*Problem*. Of all the lines in the entries below, give again exactly those starting at the line containing "Task: Click the purple" and ending at the line containing "The width and height of the screenshot is (237, 514).", both ends included, and no others.

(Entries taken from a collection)
Start of Block
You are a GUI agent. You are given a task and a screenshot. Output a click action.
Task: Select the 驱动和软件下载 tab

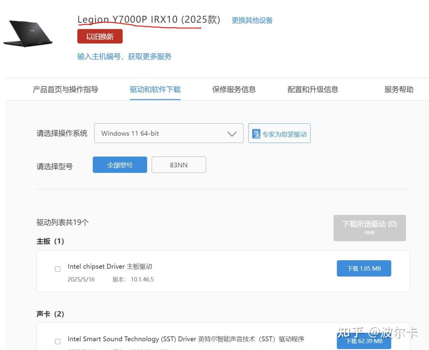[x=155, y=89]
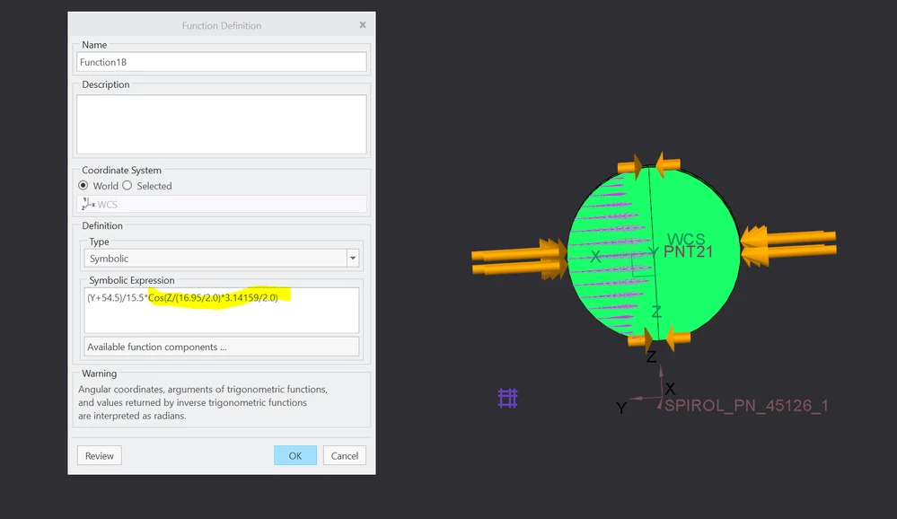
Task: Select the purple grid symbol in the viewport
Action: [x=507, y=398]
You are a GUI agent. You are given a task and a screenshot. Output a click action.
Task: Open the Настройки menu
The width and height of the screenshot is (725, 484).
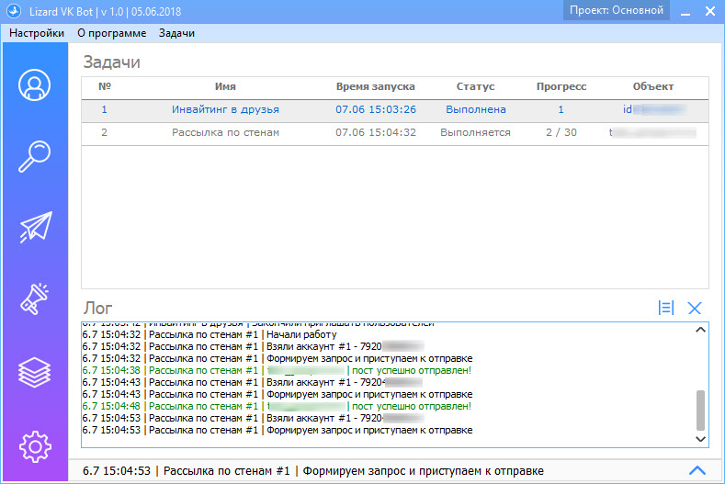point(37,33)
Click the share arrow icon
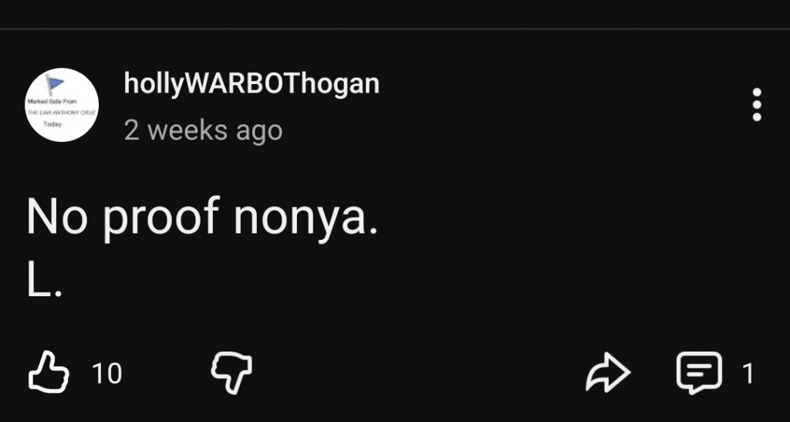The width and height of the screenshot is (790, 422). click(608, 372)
End of Block
Start of Block
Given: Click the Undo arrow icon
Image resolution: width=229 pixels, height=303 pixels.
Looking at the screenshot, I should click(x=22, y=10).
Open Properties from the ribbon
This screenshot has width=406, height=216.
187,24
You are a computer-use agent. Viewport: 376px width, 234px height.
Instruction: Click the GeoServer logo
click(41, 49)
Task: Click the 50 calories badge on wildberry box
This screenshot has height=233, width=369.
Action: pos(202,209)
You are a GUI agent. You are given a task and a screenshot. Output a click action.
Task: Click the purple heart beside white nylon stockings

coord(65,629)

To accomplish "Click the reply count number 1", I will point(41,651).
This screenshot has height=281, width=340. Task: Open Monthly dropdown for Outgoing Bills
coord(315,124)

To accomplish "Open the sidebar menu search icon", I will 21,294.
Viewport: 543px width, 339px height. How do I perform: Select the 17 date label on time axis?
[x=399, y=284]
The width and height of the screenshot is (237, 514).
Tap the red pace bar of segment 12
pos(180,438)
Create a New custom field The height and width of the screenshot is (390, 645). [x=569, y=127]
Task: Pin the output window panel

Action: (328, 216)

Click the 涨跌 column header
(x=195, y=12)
End of Block
*Answer to this problem*.
Task: Click the purple heart beside white nylon stockings

coord(65,629)

To accomplish "Click the reply count number 1", I will point(41,651).
This screenshot has height=281, width=340. Task: Open Monthly dropdown for Outgoing Bills
coord(315,124)

To accomplish "Open the sidebar menu search icon", I will 21,294.
Viewport: 543px width, 339px height. How do I perform: Select the 17 date label on time axis?
[x=399, y=284]
The width and height of the screenshot is (237, 514).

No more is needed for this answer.